L’équipe composée du Pr Alain Geffard, du Dr Mélissa Palos-Ladeiro, directrice d’unité du laboratoire SEBIO, et du Dr Audrey Catteau, chercheuse au sein de l’unité UMR-I 02 SEBIO, est spécialisée dans l’étude des effets toxiques de contaminants émergents (chimiques et biologiques) et dans le développement de différents outils (bioessais, biomarqueurs, modèle d’écotoxicité, indicateurs biologiques).
Un soutien fort de la SATT Nord pour le développement du projet Bioversight
La SATT Nord a contribué aux avancées de ce projet avec un financement total de 171 500 €.
Ce financement a permis d’obtenir un modèle standardisé de dreissènes et de recruter une ingénieure développement, Audrey Catteau, qui par la mise en place de différents essais a réussi à démontrer l’efficacité du bioessai dreissènes pour le suivi de certaines cibles microbiologiques.
Ce développement s’est notamment effectué en collaboration avec le SEDIF (Syndicat des Eaux d’Ile-de-France) qui a ouvert son site et mis à disposition leurs données dans l’eau, et ACTALIA qui a apporté son expertise sur les analyses microbiologiques.
La SATT Nord, en partenariat avec l’incubateur Innovact / Quest For Change, a également accompagné le projet sur les aspects entrepreneuriaux.
Dans ce cadre, la future startup a bénéficié d’une Bourse French Tech Lab de Bpifrance, qui a permis de financer, entre autre, un accompagnement de l’équipe pour la structuration du projet entrepreneurial, l’élaboration de sa feuille de route stratégique de mise sur le marché, ainsi que son plan de prospection clients.
« Avec cette signature de licence, nous démontrons une nouvelle fois la capacité des laboratoires du territoire à produire des solutions innovantes au service des enjeux environnementaux.

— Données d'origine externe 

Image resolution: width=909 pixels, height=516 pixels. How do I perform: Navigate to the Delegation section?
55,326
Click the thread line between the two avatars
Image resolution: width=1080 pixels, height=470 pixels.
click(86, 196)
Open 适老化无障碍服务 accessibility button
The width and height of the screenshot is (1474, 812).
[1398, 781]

C’est exactement la mission de la SATT Nord : transformer les résultats de la recherche en solutions concrètes pour les territoires. » Frédéric Grimbert, Directeur des relations Grand Est SATT Nord.
Elidreo : une startup engagée pour la surveillance environnementale
Elidreo développera, industrialisera et commercialisera la solution BIOVERSIGHT en s’appuyant sur son expertise en biosurveillance des milieux aquatiques et sa maîtrise des bioessais standardisés utilisant la moule zébrée. L’entreprise prévoit la normalisation du bioessai au sein de l’AFNOR, et poursuivra son développement scientifique en partenariat avec l’Université de Reims et le laboratoire SEBIO, afin de renforcer la robustesse et d’élargir les applications de la méthode. Elle ambitionne ainsi d’accélérer l’accès des gestionnaires de l’eau à des solutions sensibles, robustes et opérationnelles pour répondre aux enjeux croissants de qualité de l’eau.